San Francisco dimanche 28 et lundi 29 décembre 1902, 13x20cm, 8 pages sur 2 feuillets doubles.
Lettre autographe signée de Victor Segalen adressée à Emile Mignard, huit pages rédigées à l'encre noire sur deux doubles feuillets de papier blanc. Pliures transversales inhérentes à l'envoi. Trace d'onglet de papier blanc. Une petite tache en marge basse du dernier feuillet.
Emile Mignard (1878-1966), lui aussi médecin et brestois, fut l'un des plus proches amis de jeunesse de Segalen qu'il rencontra au collège des Jésuites Notre-Dame-de-Bon-Secours, à Brest. L'écrivain entretint avec ce camarade une correspondance foisonnante et très suivie dans laquelle il décrivit avec humour et intimité son quotidien aux quatre coins du globe. C'est au mariage de Mignard, le 15 février 1905, que Segalen fit la connaissance de son épouse, Yvonne Hébert.

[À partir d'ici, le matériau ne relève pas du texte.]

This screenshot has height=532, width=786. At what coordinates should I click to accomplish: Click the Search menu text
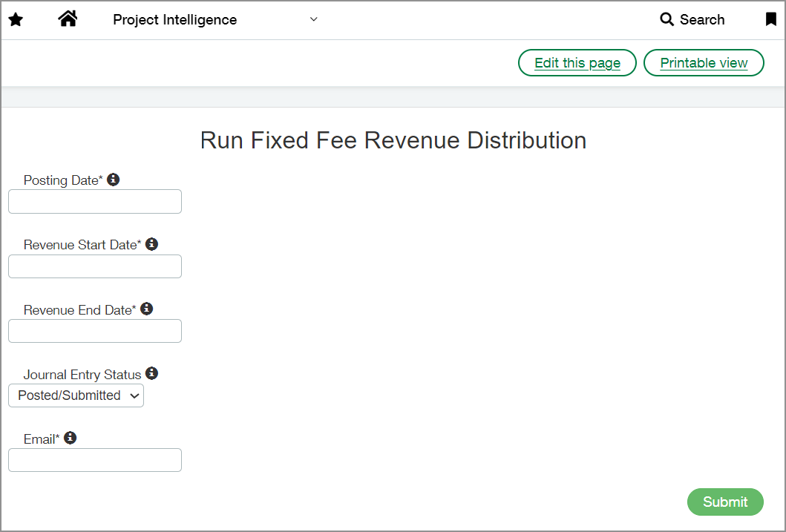click(701, 19)
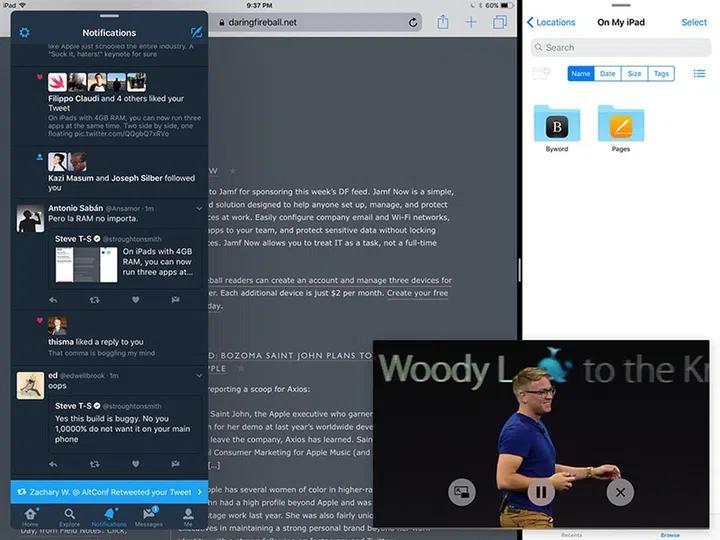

Segalen, parti du Havre le 11 octobre 1902 en direction de Tahiti, voit son voyage interrompu par la contraction de la fièvre typhoïde qui l'immobilisera finalement deux mois à San Francisco. Cette convalescence, qui durera jusqu'à début janvier 1903 sera l'occasion pour Segalen de découvrir China Town. Pour l'heure, il écrit à Mignard cette longue lettre dans laquelle il lui fait part de rêves prémonitoires d'amis communs quant à sa maladie :
« J'ai reçu à 24 d'intervalle les deux récits suivants : de Max [Prat] : a rêvé dans la nuit du 26 au 27 Nov[embre] de moi – m'a vu la tête entourée de bandelettes. Cauchemar et impression pénible persistante. Apprenait le jour même par une carte de ma famille, chez qui la nouvelle était arrivée le 26 au soir, ma maladie. De Madame Varenne ; a rêvé du 1er au 4 Déc[embre] environ, de façon obsédante de moi. […] Le 5 je crois lui arrivait l'avis de mon incident typhique. » Très rationnel, Segalen conclut :
« Tout ça pour mémoire seulement, car ça manque de rigueur. Les rêves télépathiques auraient coïncidé plutôt avec les nouvelles de ma maladie, qu'avec l'exacerbation de ma fièvre elle-même. »Désormais tout à fait remis de sa maladie, le jeune médecin poursuit :
« Mon séjour Franciscain continue a être des plus « confortable » et complet. Je fais du cheval au Park, des poids et de la natation à L'Olympic club […] » Il s'adonne également à un sport beaucoup plus charnel et
« exécute des travaux pratiques sur la personne d'un sujet américain, prélevé avant [son] départ de l'hôpital parmi les très appétissantes « nurses » ». Pas avare de détails, il s'épanche sur cette nouvelle conquête :
« Ledit sujet est une petite juive de 18 ans, métissée de Mexicain avec une pointe d'origine Allemande. Le résultat de ces croisements invraisemblables est purement exquis. […] Moyenne de taille, très souple, des yeux et des cheveux d'un noir invraisemblable, très câline et très en-train. C'est tout. Rien en dessous, et, dans ce cœur habillé d'un si joli manteau de chair, une néance absolue de nos plus élémentaires sentiments. C'est un type de maîtresse-camarade complet. Nos embrassements sont forcément polyglottes : elle pimente nos spasmes d'un « che t'aime » hébraïque et très joliment murmuré. Et je lui réponds des mots d'amour pêchés le matin dans Tennyson ou dans mes souvenirs. Je l'ai sous la main aux heures voulues. Elle fume énormément, adore l'eau de Seltz pure (!) et se tord à mes plaisanteries Franco-Américaines et à mes envolées audacieuses dans la langue du président Roosevelt. »Les lettres autographes de Victor Segalen sont d'une grande rareté.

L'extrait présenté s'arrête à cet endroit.